Vogliamo iniziare fornendo qualche dato sullo stato, piuttosto allarmante, riguardante la tenuta psicologica della popolazione. Le università di Roma (Tor Vergata) e L’Aquila, hanno condotto uno studio su un campione di 18.147 italiani, provenienti da differenti ambienti sociali, livello di istruzione, occupazione, ecc. Questo per avere una uniformità nel risultato. Il comune denominatore è rappresentato dall’aver vissuto la fase acuta del primo lockdown con ripercussioni psicologiche inerenti al lavoro e alla salute. L’83% delle persone intervistate ha manifestato un aumento significativo dell’ansia, mentre il 65% ha palesato sintomi di depressione. L’insonnia è emersa nel 64% dei casi, mentre il 59% del campione di riferimento ha un’incapacità di provare soddisfazione (anedonia). Poco più della metà si ritiene molto preoccupato.

Le problematiche non riguardano, purtroppo, solamente la fascia di età adulta, ma anche quella dei più giovani. Da uno studio condotto dall’Ospedale Pediatrico Giannina Gaslini di Genova, è emerso che circa due terzi dei bambini con età inferiore ai 6 anni ha manifestato sintomi di regressione comportamentale. Per quanto riguarda i ragazzi, questa percentuale si attesta intorno al 71%.

Tra le difficoltà che hanno condizionato la vita dei più giovani vi sono l’insonnia, la difficoltà di svegliarsi, l’irritabilità e il repentino cambio di umore.

Cosa si può fare a riguardo?

Per cercare di stare meglio e aiutare i propri cari a vivere meglio nonostante l’emergenza sanitaria ancora in atto, ci si può rivolgere a un medico specializzato nei disturbi dell’ansia, che sul territorio di Roma Capitale davvero non mancano.
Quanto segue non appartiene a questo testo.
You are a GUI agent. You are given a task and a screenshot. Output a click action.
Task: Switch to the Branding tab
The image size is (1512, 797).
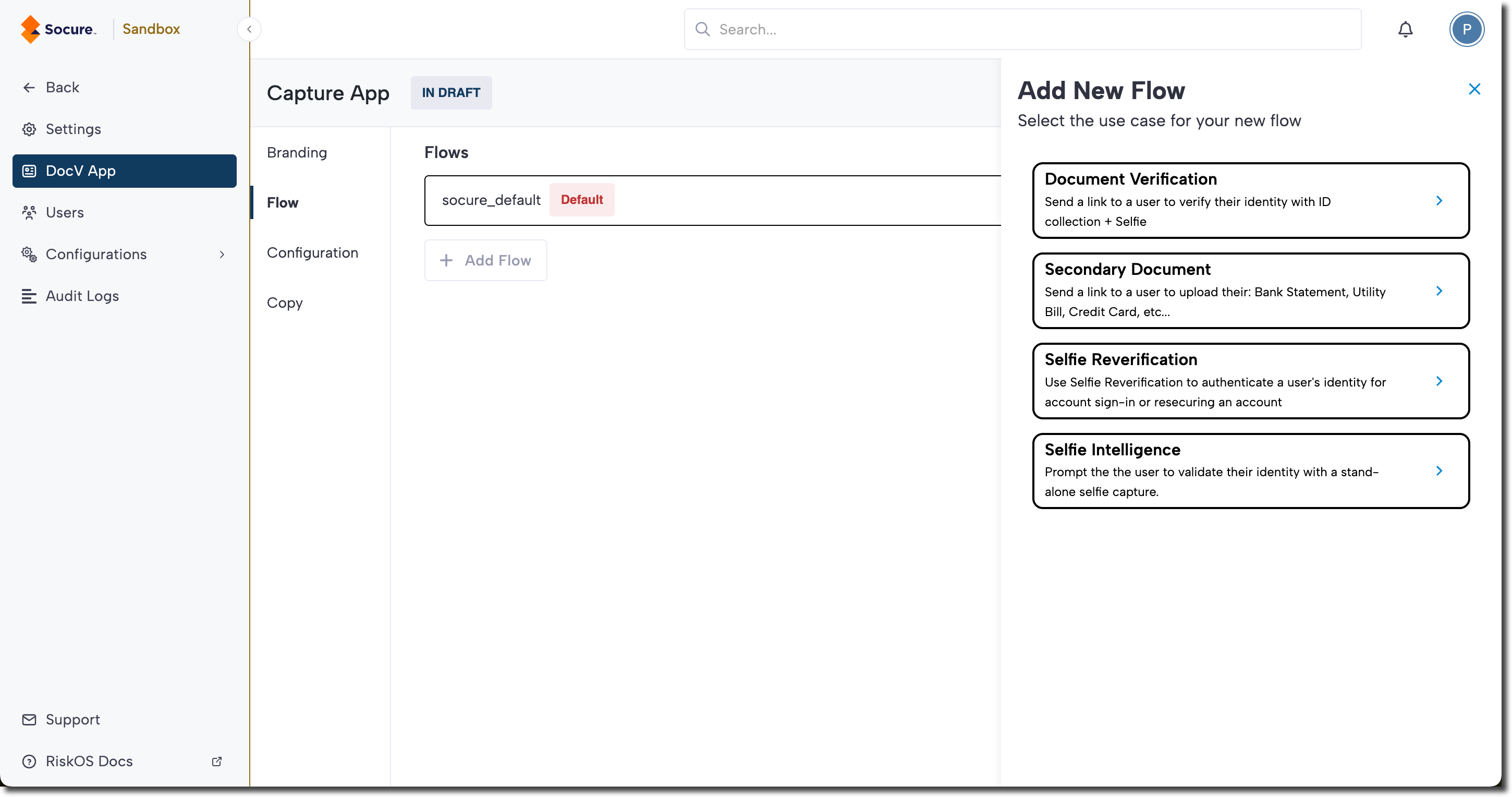297,153
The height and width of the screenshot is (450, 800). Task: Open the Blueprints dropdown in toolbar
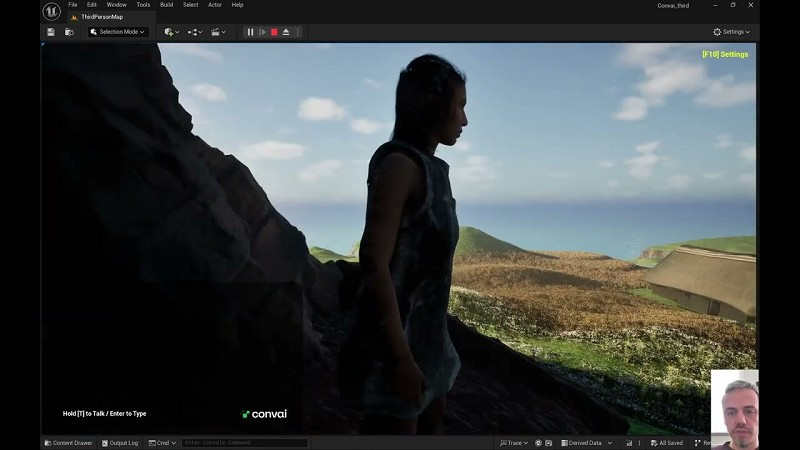pyautogui.click(x=195, y=32)
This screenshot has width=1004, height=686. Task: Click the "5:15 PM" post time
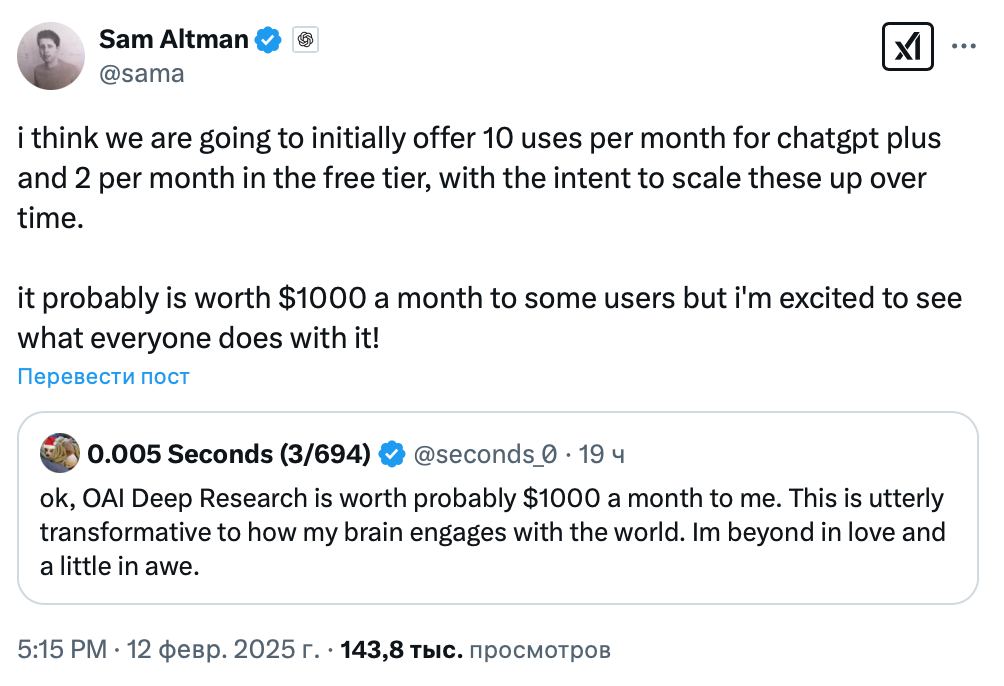(x=62, y=650)
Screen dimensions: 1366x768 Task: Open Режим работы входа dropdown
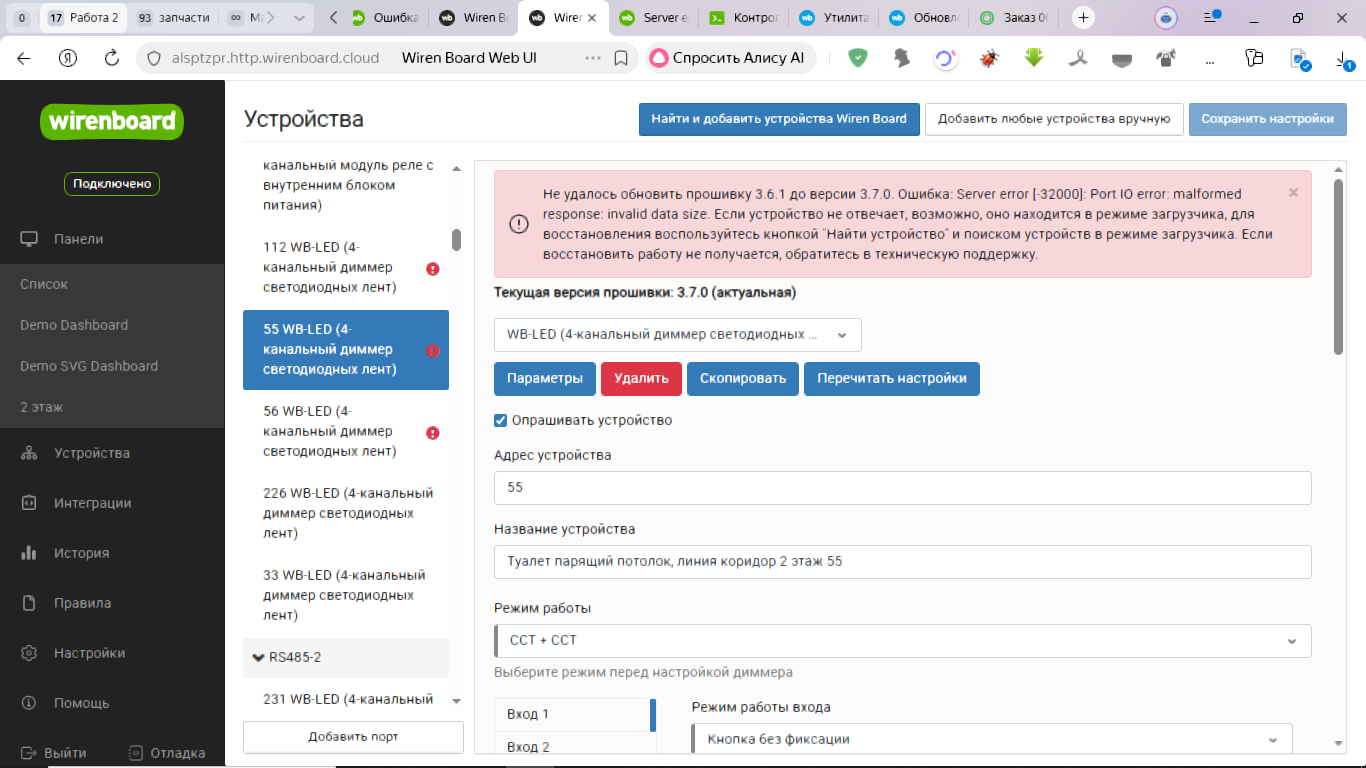point(991,739)
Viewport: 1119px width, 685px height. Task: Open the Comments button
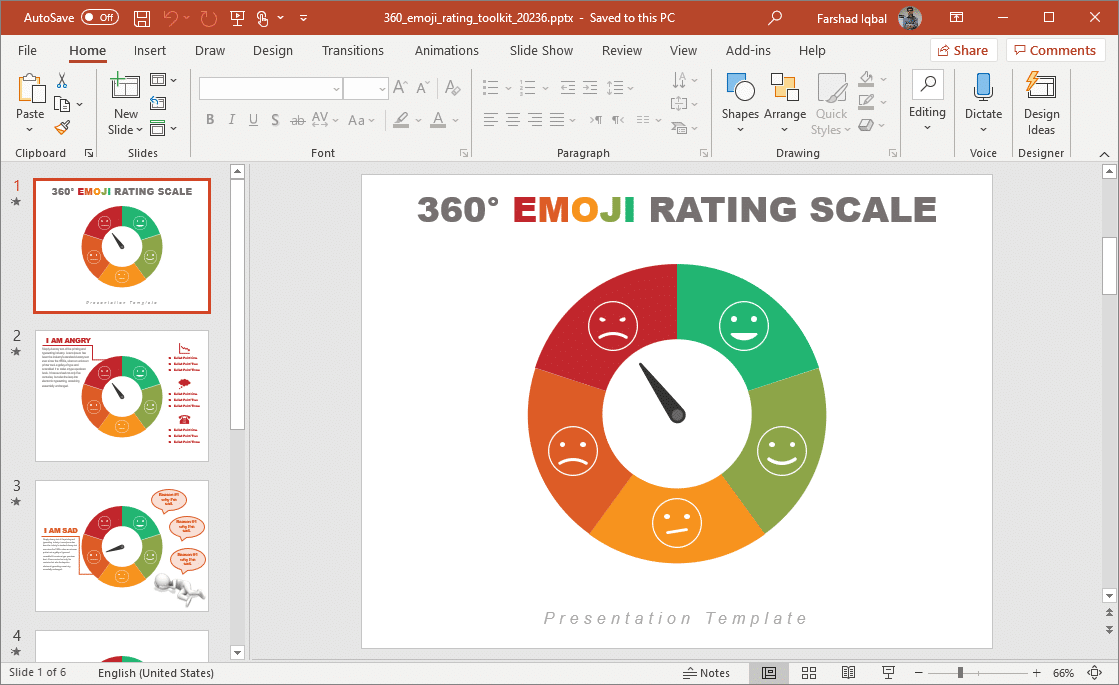[x=1055, y=51]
Con un approccio mirato, lo specialista potrà individuare la corretta strategia per risolvere il disturbo.

Un altro canale da sfruttare in situazioni di emergenza come quella che stiamo vivendo è il numero verde fornito dalla Regione Lazio, 800 118 800, utile per ricevere un supporto psicologico o richiedere informazioni sull’evolversi della situazione [Fonte]

Infine, è disponibile anche un elenco dei centri per il supporto psicologico per fronteggiare l’emergenza Covid, dove vengono fornite le informazioni sulle ASL di riferimento, inclusi gli orari e gli eventuali requisiti per accedere a questo tipo di servizi.